**PROVIDED INFORMATION**
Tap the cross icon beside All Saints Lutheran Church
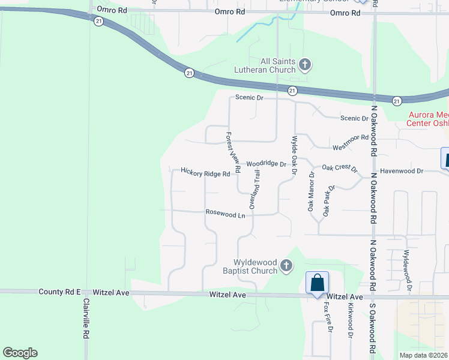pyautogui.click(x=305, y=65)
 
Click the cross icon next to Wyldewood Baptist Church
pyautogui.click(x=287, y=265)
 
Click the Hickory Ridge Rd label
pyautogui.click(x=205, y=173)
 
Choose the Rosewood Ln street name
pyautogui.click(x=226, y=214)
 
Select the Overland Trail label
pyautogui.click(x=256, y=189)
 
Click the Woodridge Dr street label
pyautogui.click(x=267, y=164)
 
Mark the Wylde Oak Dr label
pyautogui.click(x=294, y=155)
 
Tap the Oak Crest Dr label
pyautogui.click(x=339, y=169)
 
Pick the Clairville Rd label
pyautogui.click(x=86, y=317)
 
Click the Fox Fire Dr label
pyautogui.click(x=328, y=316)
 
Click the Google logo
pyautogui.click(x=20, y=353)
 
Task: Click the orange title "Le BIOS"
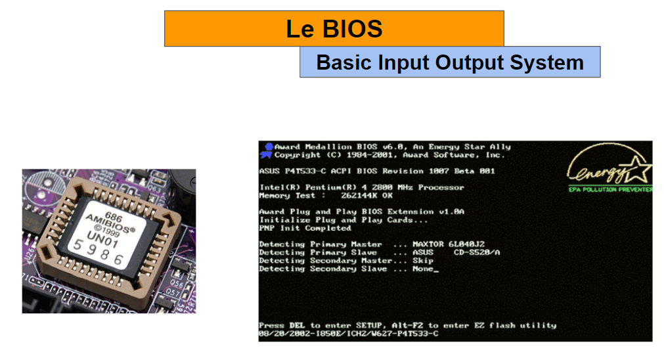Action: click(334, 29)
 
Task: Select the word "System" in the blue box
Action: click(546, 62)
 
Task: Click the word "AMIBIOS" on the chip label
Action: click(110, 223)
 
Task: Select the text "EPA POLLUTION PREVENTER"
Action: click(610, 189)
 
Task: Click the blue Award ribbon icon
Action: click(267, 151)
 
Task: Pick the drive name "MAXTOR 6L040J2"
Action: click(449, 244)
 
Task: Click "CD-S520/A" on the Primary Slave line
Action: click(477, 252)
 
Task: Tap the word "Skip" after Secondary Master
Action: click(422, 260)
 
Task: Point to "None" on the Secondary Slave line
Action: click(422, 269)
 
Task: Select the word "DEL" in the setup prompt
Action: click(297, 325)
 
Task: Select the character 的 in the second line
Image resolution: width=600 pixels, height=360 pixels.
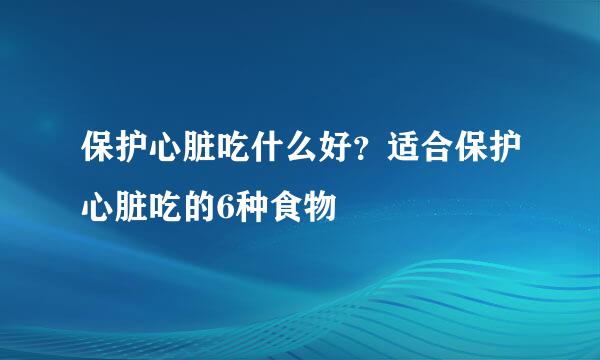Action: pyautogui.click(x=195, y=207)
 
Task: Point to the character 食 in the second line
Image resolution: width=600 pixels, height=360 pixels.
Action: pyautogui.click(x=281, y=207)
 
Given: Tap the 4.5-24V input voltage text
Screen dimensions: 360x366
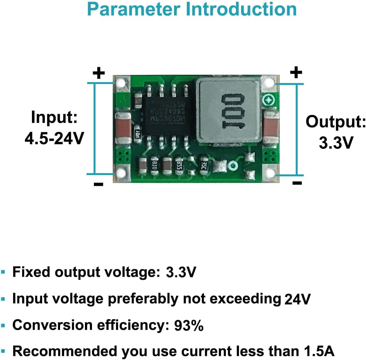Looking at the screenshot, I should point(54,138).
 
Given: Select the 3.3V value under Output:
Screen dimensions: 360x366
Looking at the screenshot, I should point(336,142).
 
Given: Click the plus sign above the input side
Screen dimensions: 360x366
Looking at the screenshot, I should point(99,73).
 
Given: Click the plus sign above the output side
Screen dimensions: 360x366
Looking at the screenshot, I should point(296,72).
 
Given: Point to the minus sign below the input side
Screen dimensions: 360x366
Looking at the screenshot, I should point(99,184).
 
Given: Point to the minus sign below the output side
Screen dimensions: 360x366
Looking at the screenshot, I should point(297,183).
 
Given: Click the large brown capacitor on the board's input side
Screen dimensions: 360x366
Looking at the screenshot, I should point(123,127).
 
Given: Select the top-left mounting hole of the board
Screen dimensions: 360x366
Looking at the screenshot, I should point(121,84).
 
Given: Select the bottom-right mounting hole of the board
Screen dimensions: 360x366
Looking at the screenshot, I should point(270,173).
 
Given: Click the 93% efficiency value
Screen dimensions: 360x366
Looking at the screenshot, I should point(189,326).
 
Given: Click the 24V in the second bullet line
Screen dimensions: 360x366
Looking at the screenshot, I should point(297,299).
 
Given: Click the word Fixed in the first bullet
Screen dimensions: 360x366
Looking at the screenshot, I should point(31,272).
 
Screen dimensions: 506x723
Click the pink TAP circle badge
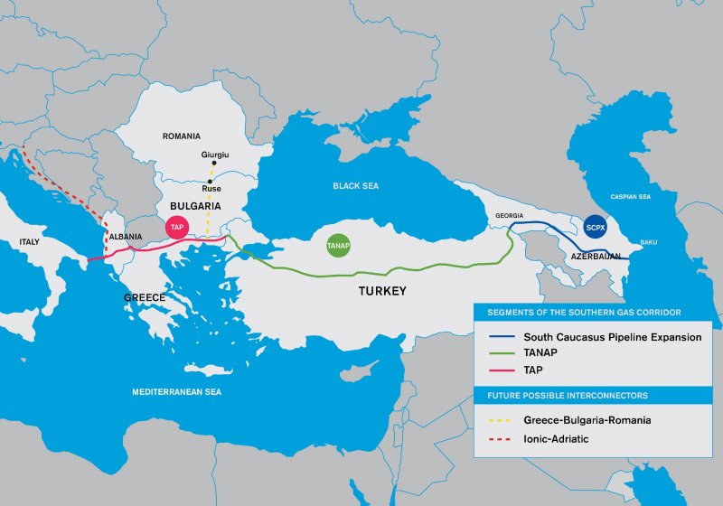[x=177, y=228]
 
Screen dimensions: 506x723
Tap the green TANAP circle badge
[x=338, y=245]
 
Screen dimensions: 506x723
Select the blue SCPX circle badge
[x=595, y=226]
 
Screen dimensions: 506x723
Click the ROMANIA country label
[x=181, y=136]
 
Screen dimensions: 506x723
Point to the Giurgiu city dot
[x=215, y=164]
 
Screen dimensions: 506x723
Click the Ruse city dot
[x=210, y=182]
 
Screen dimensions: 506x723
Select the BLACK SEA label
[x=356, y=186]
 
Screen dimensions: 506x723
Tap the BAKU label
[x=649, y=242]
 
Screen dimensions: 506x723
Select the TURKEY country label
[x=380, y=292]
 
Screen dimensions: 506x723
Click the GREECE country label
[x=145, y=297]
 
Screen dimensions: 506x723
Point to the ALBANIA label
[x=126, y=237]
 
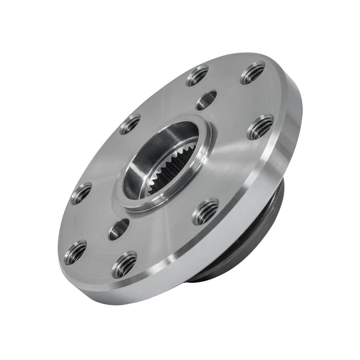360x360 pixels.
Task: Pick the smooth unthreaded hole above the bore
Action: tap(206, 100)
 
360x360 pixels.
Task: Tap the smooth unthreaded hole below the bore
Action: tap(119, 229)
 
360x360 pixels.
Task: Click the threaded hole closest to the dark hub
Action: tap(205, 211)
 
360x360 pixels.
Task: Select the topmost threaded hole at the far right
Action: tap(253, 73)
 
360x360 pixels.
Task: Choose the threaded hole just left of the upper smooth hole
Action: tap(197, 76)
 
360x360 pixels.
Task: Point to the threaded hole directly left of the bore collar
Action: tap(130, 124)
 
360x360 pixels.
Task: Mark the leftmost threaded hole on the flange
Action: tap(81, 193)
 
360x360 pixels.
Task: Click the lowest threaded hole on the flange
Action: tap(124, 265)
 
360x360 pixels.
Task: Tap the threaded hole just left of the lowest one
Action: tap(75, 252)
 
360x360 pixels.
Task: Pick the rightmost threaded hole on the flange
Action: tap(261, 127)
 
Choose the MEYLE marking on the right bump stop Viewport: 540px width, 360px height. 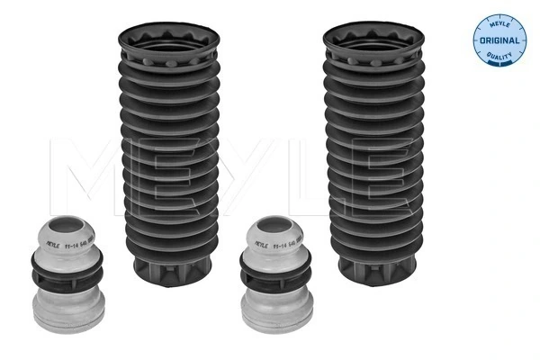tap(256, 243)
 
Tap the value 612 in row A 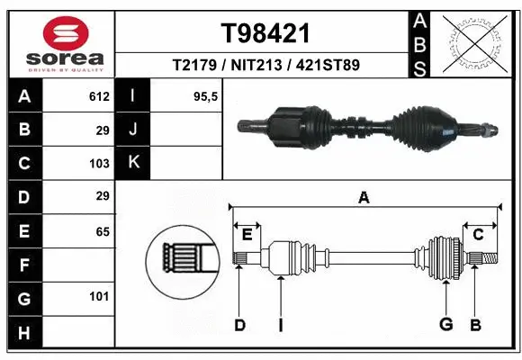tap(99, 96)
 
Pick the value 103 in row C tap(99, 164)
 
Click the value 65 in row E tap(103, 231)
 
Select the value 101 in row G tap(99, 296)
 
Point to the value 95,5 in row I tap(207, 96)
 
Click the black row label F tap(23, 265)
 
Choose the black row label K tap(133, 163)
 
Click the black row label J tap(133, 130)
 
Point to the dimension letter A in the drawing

---

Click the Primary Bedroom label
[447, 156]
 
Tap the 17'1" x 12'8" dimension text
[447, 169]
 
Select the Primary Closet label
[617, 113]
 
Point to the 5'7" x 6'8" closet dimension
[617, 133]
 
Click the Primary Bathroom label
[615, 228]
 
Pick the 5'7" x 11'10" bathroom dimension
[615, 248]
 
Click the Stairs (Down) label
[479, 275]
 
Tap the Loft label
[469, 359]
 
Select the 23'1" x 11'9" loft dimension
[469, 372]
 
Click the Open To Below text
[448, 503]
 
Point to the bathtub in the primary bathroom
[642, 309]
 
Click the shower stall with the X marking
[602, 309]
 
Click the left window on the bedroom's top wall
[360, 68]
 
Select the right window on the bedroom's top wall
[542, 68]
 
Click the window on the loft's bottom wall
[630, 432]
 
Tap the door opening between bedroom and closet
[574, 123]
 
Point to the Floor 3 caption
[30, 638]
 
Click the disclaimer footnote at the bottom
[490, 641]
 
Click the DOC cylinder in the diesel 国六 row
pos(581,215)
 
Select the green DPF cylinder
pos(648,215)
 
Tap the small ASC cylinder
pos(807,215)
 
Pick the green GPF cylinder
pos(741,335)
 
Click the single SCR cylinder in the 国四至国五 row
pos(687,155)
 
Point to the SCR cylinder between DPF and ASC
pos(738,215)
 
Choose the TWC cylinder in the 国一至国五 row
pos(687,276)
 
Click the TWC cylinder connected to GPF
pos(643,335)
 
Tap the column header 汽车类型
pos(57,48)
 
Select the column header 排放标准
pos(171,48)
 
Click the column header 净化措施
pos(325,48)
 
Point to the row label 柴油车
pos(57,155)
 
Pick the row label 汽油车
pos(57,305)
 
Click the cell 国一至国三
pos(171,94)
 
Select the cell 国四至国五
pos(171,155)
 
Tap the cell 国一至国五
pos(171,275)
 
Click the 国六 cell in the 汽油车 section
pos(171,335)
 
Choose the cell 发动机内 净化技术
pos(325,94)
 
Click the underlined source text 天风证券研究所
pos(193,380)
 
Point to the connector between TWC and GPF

==

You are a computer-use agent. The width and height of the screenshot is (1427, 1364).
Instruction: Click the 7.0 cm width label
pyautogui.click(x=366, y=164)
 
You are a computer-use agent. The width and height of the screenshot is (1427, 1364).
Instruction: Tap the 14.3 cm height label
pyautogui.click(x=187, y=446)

**DIRECTIONS**
Can you lay out the data as a Markdown table with the columns Row and Text, starting at the line that has "Pick the Clairville Rd label" and ending with the line that has "Action: click(297, 325)"? Include both of those lines, skip blank lines, and leave the pictures out.

**ANSWER TO THE TASK**
| Row | Text |
|---|---|
| 1 | Pick the Clairville Rd label |
| 2 | pyautogui.click(x=86, y=317) |
| 3 | Click the Fox Fire Dr label |
| 4 | pyautogui.click(x=328, y=316) |
| 5 | Click the Google logo |
| 6 | pyautogui.click(x=20, y=353) |
| 7 | Task: Click the orange title "Le BIOS" |
| 8 | Action: click(334, 29) |
| 9 | Task: Select the word "System" in the blue box |
| 10 | Action: click(546, 62) |
| 11 | Task: Click the word "AMIBIOS" on the chip label |
| 12 | Action: click(110, 223) |
| 13 | Task: Select the text "EPA POLLUTION PREVENTER" |
| 14 | Action: click(610, 189) |
| 15 | Task: Click the blue Award ribbon icon |
| 16 | Action: click(267, 151) |
| 17 | Task: Pick the drive name "MAXTOR 6L040J2" |
| 18 | Action: click(449, 244) |
| 19 | Task: Click "CD-S520/A" on the Primary Slave line |
| 20 | Action: click(477, 252) |
| 21 | Task: Tap the word "Skip" after Secondary Master |
| 22 | Action: click(422, 260) |
| 23 | Task: Point to "None" on the Secondary Slave line |
| 24 | Action: click(422, 269) |
| 25 | Task: Select the word "DEL" in the setup prompt |
| 26 | Action: click(297, 325) |